> _JOB_
Show every line of the records that contains the word "Viewport".

> _PROVIDED RECORDS_

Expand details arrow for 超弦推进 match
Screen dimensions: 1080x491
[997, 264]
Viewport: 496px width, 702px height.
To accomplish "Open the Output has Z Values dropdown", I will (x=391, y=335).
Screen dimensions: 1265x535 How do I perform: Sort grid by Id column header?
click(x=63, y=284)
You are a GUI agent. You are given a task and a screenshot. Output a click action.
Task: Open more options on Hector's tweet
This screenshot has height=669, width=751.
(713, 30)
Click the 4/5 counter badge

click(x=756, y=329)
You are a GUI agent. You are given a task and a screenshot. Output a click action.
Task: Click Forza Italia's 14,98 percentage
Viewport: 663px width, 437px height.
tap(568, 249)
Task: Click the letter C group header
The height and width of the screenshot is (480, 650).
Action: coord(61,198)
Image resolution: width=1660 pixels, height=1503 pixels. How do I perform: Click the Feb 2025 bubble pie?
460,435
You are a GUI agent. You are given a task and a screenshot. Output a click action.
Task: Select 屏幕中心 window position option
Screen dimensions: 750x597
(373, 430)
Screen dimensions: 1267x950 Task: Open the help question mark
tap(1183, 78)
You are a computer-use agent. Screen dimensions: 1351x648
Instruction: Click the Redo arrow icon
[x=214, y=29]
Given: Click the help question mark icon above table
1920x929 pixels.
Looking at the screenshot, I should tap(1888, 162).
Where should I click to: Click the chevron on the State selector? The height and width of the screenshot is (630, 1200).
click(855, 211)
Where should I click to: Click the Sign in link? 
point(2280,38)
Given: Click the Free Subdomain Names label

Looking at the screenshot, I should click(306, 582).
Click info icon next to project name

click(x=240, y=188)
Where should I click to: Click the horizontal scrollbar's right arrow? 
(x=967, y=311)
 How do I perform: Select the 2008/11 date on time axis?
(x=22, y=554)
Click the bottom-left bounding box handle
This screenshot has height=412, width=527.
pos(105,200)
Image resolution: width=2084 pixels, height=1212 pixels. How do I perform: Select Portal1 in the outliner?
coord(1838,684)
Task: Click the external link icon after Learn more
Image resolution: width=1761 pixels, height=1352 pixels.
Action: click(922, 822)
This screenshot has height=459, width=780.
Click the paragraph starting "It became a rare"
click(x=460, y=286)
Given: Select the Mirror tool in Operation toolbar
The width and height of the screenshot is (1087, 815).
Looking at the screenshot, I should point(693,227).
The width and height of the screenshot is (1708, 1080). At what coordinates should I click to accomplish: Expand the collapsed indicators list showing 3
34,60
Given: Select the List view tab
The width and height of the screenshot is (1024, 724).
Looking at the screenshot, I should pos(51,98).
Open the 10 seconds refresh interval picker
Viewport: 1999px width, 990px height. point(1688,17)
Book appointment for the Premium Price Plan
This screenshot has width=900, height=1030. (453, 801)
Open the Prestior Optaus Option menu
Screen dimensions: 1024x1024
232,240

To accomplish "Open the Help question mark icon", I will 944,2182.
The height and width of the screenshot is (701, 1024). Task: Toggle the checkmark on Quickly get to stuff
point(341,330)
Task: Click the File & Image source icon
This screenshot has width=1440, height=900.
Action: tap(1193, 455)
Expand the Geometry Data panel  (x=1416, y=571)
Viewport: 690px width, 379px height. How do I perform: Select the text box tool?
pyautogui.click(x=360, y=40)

> _SOLUTION TO THIS EXERCISE_
Viewport: 496px width, 702px height.
Viewport: 663px width, 437px height.
Viewport: 1999px width, 990px height. point(1688,17)
Viewport: 690px width, 379px height. How do I perform: Select the text box tool?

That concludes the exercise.